Scattering of Slow Neutrons from Propane Gas

Abstract
Measurements of the partial differential neutron scattering cross sections for room-temperature propane gas are reported. These measurements were made at incident energies of 0.0101, 0.0254, 0.0736, and 0.102 ev at seven scattering angles between 16.3° and 84.7° using the Materials Testing Reactor phased chopper velocity selector. The data are converted to the scattering-law presentation and compared with three theoretical calculations: (a) The ideal gas, using an effective mass obtained from an average of the mass tensors for the three types of H atoms in propane, gives poor agreement. (b) The Krieger-Nelkin approximation, which includes the effect of zero-point vibrations, gives limited agreement for energy transfer less than 0.5kBT at intermediate momentum transfers.
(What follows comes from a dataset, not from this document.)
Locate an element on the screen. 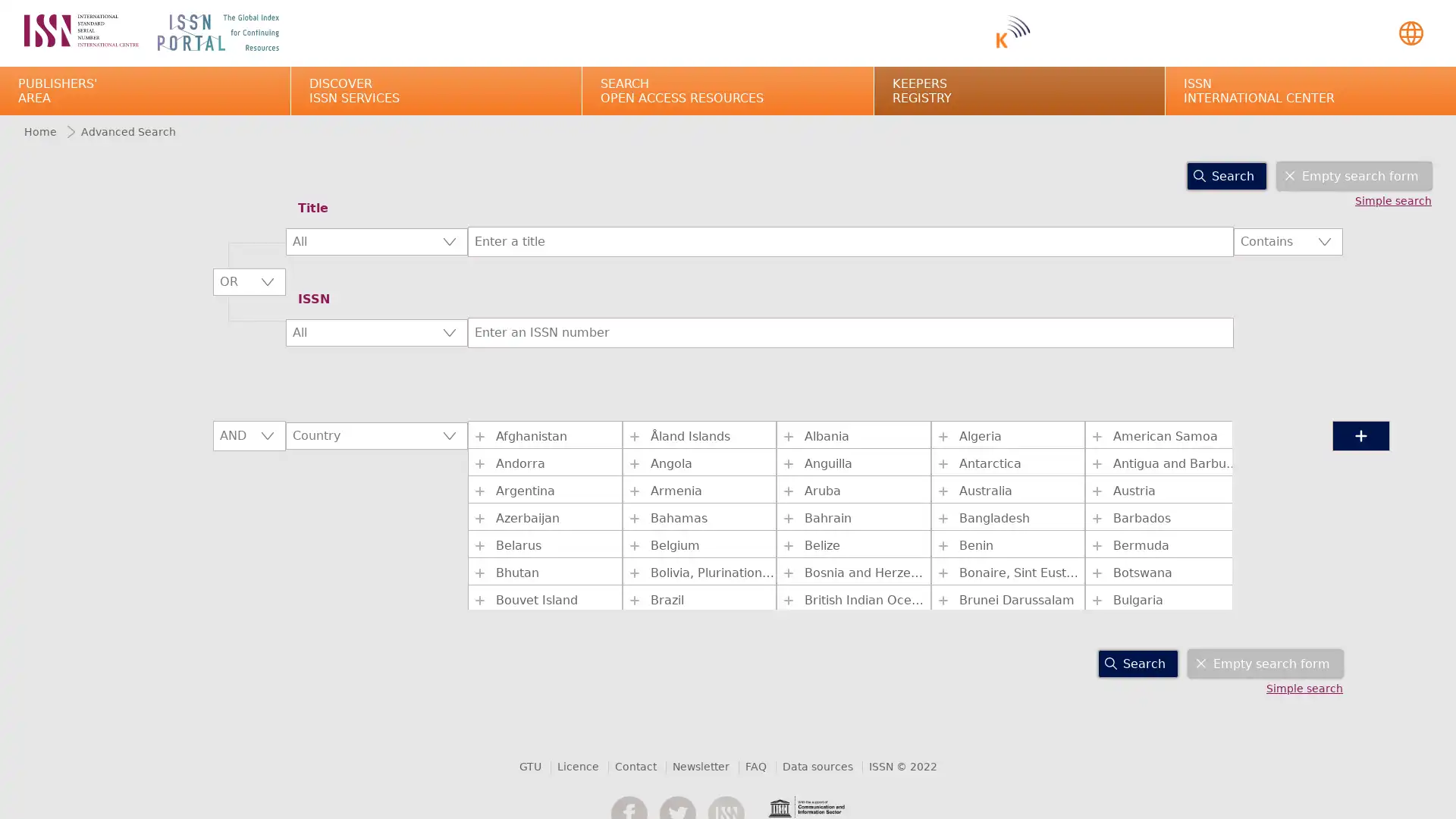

At large momentum transfers where vibrational effects become important it underestimates the cross section. (c) A modification of the Krieger-Nelkin theory that includes the effects of single-quantum transitions from the three lowest vibrational states gives better agreement. The discrepancies still present at large momentum and energy transfers are attributed to an uncertainty in the methyl-group barrier height for the three lowest energy modes, to the harmonic oscillator approximation for these modes, and to the approximate molecular orientation averaging used in the calculation.